This case is decided pursuant to Chapter 410 of the Texas Workers’ Compensation Act and Rules of the Division of Workers’ Compensation adopted thereunder.

ISSUES

A medical contested case hearing was held on January 13, 2009 to decide the following disputed issues:

  1. Is the preponderance of the evidence contrary to the decision of the Independent Review Organization (hereinafter "IRO") that the Claimant / Petitioner is not entitled to electrodiagnostic testing for the compensable injury of ______________?

PARTIES PRESENT

Petitioner appeared without representation. Respondent / Carrier appeared and was represented by JTM, adjuster. The Claimant did not appear.

BACKGROUND INFORMATION

Claimant injured his back when he fell at work on ______________. He had a prior back surgery in 2002. An MRI revealed disc herniations at L1-L2, L3-L4, and L5-S1 with a disc protrusion at L5-S1. A request was made for bilateral lower extremity nerve conduction velocity studies and bilateral lower extremity EMG testing. Such requested treatment underwent utilization review and was denied. Reconsideration was requested and such reconsideration was denied. The Petitioner then appealed the denials to an IRO and the IRO reviewer upheld the previous adverse determinations. Consequently, the Petitioner appealed the IRO decision and is the reason for the present discussion and decision.

DISCUSSION

Medical Necessity

An employee who sustains a compensable injury is entitled to all health care reasonably required by the nature of the injury as and when needed. TEX. LAB. CODE § 408.021. "Health care reasonably required" is defined as health care that is clinically appropriate and considered effective for the injured employee's injury and provided in accordance with best practices consistent with evidence-based medicine or, if evidence-based medicine is not available, then generally accepted standards of medical practice recognized in the medical community. TEX. LAB. CODE § 401.011 (22a). Health care under the Texas Workers' Compensation system must be consistent with evidence-based medicine if that evidence is available. "Evidence-based medicine" means the use of the current best quality scientific and medical evidence formulated from credible scientific studies, including peer-reviewed medical literature and other current scientifically based texts and treatment and practice guidelines. TEX. LAB. CODE § 401.011 (18a).

In accordance with the above statutory guidance, the Division has adopted treatment guidelines by rule. 28 Tex. Admin. Code § 137.100 (Division Rule 137.100). This Rule directs health care providers to provide treatment in accordance with the current edition of the Official Disability Guidelines (hereinafter "ODG") and that such treatment is presumed to be health care reasonably required as defined in the Texas Labor Code.

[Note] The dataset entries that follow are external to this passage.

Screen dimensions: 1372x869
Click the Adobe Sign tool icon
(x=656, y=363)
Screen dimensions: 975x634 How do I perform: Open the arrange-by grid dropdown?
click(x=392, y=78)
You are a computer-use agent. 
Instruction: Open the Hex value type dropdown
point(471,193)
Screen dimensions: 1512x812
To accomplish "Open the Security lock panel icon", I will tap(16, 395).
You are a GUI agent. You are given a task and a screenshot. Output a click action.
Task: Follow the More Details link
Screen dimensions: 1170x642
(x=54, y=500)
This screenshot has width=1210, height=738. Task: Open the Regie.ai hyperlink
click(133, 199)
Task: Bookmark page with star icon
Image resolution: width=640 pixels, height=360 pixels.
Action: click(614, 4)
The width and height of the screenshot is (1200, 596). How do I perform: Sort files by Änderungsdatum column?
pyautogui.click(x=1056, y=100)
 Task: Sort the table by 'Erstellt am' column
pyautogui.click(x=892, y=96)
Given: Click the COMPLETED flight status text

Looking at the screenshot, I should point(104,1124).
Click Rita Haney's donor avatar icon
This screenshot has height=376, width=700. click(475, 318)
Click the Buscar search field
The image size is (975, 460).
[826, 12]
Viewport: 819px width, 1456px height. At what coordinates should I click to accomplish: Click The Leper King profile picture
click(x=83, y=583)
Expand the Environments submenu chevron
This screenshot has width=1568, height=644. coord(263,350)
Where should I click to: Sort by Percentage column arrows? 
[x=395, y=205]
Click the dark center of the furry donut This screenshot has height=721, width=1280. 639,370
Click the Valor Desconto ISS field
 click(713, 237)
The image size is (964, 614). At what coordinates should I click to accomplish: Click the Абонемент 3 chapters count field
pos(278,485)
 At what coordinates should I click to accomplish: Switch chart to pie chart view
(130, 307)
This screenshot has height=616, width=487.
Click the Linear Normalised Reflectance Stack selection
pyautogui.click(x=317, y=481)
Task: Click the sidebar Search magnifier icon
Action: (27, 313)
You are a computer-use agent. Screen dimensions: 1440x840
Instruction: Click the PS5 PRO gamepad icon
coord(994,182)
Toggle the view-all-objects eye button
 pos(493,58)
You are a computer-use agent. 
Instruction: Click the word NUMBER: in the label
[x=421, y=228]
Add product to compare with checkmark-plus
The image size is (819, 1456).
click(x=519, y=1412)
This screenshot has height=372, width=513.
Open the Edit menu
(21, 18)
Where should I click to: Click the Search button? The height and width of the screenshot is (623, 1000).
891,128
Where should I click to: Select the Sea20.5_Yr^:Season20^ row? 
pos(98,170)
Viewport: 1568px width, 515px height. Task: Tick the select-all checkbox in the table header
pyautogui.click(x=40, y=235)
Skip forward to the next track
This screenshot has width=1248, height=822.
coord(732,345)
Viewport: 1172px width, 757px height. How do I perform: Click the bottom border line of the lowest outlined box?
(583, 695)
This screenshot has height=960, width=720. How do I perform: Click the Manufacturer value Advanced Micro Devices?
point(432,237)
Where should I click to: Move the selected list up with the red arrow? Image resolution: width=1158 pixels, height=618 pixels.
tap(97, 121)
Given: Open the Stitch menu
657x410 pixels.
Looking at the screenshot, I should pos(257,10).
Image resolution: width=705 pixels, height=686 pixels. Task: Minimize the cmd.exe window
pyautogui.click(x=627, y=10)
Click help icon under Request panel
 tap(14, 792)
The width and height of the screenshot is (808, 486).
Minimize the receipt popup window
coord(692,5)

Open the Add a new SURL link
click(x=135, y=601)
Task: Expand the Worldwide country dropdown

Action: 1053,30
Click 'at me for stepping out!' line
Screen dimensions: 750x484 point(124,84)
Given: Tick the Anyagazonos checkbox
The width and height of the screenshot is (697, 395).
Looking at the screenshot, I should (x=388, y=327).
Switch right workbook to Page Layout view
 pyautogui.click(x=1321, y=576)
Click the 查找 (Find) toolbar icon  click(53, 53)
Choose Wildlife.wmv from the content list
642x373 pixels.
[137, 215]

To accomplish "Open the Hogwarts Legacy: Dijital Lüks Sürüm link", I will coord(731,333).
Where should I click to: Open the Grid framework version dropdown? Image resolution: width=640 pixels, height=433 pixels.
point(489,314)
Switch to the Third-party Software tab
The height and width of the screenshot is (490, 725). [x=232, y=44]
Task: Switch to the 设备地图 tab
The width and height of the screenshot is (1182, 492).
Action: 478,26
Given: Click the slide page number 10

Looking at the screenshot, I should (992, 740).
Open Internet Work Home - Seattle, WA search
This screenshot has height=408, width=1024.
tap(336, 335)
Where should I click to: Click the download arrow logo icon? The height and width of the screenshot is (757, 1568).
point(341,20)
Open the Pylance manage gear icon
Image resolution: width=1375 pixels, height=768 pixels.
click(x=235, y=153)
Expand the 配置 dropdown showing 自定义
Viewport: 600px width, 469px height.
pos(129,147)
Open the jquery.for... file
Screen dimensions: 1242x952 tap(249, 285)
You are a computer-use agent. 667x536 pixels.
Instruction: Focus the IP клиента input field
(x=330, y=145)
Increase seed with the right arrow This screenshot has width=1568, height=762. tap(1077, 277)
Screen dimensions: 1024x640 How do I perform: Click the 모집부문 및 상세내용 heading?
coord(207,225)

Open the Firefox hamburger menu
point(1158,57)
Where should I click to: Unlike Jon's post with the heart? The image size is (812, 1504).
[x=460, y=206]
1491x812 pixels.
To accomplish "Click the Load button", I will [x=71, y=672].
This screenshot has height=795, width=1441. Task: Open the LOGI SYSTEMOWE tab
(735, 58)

Thus, the focus of any health care dispute starts with the health care set out in the ODG.

The pertinent provisions of the ODG applicable to this case are as follows, to wit:

Electrodiagnostic studies (EDS)

See EMGs (EMG)

EMGs (electromyography)

Recommended as an option (needle, not surface). EMGs (electromyography) may be useful to obtain unequivocal evidence of radiculopathy, after 1-month conservative therapy, but EMG's are not necessary if radiculopathy is already clinically obvious. (Surface electromyography.)

Nerve conduction studies (NCS)

Not recommended. There is minimal justification for performing nerve conduction studies when a patient is presumed to have symptoms on the basis of radiculopathy. (EMGs (electromyography) are recommended as an option (needle, not surface) to obtain unequivocal evidence of radiculopathy, after 1-month conservative therapy, but EMG's are not necessary if radiculopathy is already clinically obvious.

In the instant case, both parties relied on the ODG in support of their respective positions for or against the requested treatment. When both parties cite the ODG in support of their respective positions, such positions must be supported by sufficient medical evidence to justify application of the ODG in the manner promulgated. Both of the utilization review doctors denied the requested treatment and the IRO reviewer upheld the denial of the requested treatment citing to relevant provisions of the ODG. Specifically, there was mention of discrepancies in the clinical examinations of the examining doctor which called into question whether the Claimant had radiculopathy or not. See ODG, supra. As such, the IRO reviewer who is board certified in chiropractic, physical medicine and rehabilitation, and pain management reviewed the records and upheld the adverse determinations of the utilization review doctors. Essentially, the IRO reviewer cited the ODG and opined that because of the conflicting clinical evidence obtained as a result of the physical examinations, the requested treatment could not be approved. Thereafter, the IRO reviewer cited the ODG, medical judgment, clinical experience and expertise in accordance with accepted medical standards in upholding the denials of the requested treatment.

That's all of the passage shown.